_Required action_
Starting at the first line of the records below, reproduce every line up to and including the line with "Task: Click the 틱 tick chart button", but leave out all pictures.

------ Available data ------

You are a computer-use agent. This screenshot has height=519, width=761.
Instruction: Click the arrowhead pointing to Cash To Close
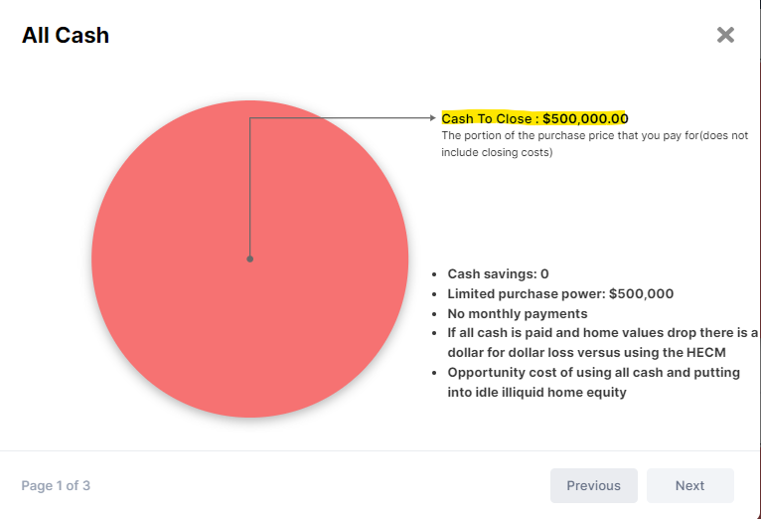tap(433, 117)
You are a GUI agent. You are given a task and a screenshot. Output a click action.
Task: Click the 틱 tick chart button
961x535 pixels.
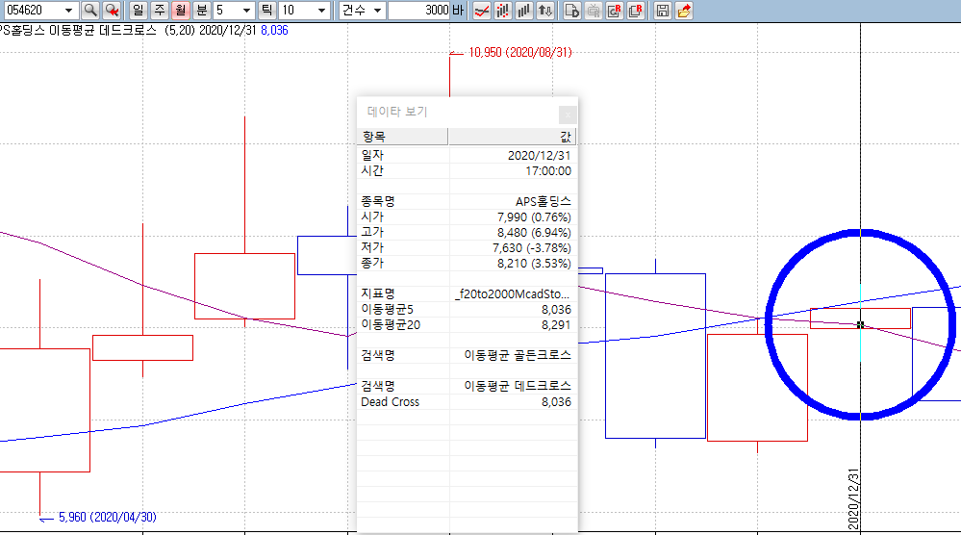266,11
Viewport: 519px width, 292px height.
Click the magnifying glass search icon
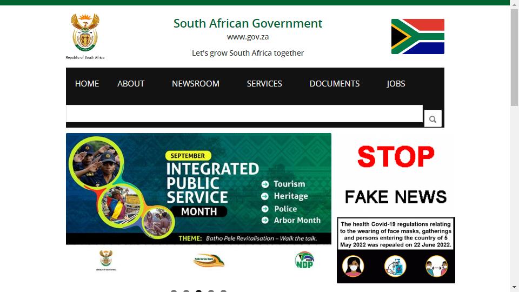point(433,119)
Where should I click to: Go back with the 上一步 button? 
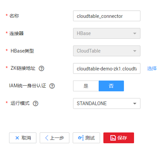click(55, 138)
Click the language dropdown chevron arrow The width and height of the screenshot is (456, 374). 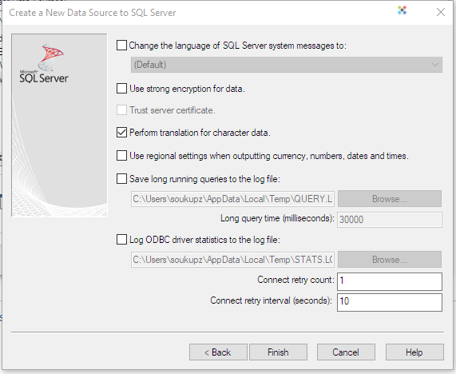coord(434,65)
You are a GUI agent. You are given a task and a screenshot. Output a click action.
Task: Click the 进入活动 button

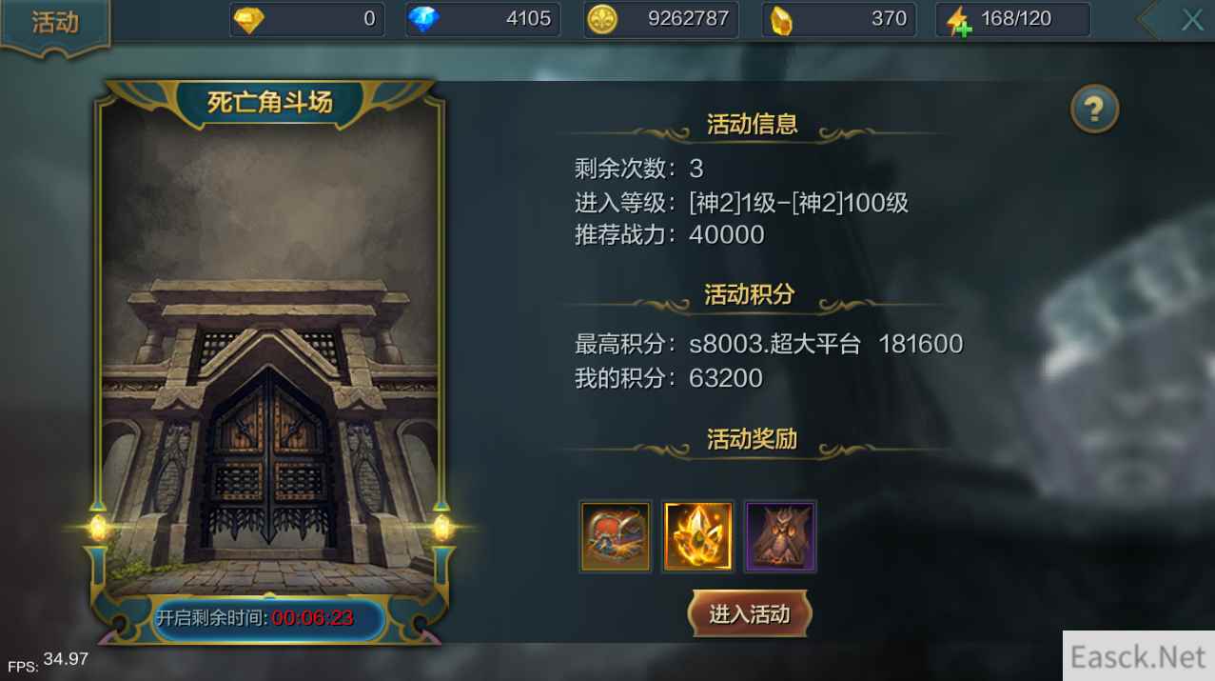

------

_The completed task_
You are a computer-use agent. This screenshot has height=519, width=761.
Instruction: Click the arrowhead pointing to Cash To Close
tap(433, 117)
You are a GUI agent. You are given a task and a screenshot. Output a click action.
Task: Click the 틱 tick chart button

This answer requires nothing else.